Directions: Whenever a line in this data holds the word "computer", report that line in full.
___
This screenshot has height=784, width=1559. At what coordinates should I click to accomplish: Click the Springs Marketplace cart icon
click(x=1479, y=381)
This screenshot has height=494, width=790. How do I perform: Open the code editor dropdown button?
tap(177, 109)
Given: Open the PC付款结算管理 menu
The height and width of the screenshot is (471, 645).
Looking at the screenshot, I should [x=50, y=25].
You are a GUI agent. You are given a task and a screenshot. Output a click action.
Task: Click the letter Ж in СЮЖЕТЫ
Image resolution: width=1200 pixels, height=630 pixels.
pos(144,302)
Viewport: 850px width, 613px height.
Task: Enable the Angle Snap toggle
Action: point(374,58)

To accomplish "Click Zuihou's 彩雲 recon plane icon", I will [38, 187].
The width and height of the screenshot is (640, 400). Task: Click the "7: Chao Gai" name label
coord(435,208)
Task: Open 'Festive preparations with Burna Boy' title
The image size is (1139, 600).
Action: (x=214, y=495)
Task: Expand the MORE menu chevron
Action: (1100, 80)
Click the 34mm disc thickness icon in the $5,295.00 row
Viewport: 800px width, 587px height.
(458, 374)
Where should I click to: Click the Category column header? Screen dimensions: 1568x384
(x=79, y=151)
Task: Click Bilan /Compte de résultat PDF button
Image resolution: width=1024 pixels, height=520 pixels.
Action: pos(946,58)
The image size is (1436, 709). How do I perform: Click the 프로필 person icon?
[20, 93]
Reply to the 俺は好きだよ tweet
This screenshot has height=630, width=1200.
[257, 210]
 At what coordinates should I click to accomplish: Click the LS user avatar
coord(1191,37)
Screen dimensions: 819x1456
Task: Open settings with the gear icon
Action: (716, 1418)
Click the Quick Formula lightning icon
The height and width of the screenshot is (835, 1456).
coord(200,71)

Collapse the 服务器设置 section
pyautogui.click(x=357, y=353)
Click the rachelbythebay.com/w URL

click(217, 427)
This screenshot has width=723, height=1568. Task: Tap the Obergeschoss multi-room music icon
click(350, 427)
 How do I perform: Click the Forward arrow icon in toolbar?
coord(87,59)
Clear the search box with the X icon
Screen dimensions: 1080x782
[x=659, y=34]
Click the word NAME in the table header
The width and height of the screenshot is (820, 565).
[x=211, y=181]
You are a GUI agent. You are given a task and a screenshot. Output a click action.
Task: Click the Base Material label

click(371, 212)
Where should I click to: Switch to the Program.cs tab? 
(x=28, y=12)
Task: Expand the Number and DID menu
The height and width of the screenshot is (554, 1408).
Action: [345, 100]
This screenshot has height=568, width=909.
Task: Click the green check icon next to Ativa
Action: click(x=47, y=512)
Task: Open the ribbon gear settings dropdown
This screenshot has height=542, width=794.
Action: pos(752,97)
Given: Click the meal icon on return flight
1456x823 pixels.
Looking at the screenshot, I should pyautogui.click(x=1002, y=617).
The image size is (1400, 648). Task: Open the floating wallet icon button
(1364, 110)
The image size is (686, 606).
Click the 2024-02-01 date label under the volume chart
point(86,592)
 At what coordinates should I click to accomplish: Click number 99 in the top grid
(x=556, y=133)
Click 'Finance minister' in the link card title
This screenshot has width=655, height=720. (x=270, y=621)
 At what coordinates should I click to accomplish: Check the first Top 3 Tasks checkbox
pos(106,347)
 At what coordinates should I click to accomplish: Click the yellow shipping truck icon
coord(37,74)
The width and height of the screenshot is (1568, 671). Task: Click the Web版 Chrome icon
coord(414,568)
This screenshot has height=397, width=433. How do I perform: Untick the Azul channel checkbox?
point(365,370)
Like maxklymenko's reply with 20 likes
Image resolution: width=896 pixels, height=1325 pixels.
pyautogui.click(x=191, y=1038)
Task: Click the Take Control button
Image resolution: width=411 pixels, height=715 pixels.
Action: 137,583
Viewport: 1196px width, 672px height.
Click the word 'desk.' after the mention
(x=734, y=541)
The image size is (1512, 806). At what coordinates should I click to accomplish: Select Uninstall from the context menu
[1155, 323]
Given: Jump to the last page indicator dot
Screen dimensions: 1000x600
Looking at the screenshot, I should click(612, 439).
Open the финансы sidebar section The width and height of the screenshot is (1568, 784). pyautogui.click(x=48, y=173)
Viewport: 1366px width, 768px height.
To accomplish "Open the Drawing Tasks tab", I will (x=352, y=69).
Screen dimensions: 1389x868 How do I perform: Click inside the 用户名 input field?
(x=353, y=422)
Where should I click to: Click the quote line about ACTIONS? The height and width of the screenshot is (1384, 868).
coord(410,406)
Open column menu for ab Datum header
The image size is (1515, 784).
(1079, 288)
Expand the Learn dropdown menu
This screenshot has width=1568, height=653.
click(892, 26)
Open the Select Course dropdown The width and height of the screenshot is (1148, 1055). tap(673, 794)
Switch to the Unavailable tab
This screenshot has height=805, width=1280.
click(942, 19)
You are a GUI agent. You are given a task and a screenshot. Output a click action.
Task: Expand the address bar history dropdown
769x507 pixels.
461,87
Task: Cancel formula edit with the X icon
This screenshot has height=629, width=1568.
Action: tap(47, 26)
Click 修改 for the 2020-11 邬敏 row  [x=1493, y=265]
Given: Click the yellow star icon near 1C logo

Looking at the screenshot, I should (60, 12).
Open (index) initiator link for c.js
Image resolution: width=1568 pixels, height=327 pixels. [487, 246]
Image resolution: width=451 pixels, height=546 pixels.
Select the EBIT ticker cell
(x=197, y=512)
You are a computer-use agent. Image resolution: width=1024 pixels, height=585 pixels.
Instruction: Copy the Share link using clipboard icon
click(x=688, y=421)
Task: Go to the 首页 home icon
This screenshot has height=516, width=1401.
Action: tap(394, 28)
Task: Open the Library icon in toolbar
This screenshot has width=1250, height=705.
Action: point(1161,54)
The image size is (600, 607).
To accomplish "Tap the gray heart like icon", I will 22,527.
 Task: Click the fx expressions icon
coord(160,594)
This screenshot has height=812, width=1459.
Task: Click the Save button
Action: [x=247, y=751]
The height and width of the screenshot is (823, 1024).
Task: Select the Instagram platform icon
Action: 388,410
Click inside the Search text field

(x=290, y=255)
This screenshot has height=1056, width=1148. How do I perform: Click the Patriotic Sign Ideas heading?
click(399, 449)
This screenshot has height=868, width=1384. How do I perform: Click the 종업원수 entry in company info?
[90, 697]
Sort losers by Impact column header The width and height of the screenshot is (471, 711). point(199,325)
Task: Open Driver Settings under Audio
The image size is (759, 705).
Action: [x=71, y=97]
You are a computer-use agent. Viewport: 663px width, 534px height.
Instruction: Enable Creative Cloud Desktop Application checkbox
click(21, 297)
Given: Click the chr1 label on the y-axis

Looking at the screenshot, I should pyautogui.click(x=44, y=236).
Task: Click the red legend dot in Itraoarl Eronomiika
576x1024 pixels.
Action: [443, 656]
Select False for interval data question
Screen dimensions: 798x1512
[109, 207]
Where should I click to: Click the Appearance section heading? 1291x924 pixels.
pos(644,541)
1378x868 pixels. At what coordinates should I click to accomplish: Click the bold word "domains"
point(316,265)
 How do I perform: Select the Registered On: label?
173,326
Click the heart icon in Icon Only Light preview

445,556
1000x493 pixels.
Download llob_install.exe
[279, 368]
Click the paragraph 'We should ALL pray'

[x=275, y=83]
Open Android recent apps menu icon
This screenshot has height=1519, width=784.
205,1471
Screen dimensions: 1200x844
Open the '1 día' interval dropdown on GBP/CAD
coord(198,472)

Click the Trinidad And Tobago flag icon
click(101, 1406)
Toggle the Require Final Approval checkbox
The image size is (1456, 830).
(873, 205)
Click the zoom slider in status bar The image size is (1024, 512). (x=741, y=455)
___
Exercise result:
You are a computer-use agent. Image resolution: width=1024 pixels, height=585 pixels.
You are a computer-use agent. Viewport: 663px width, 534px height.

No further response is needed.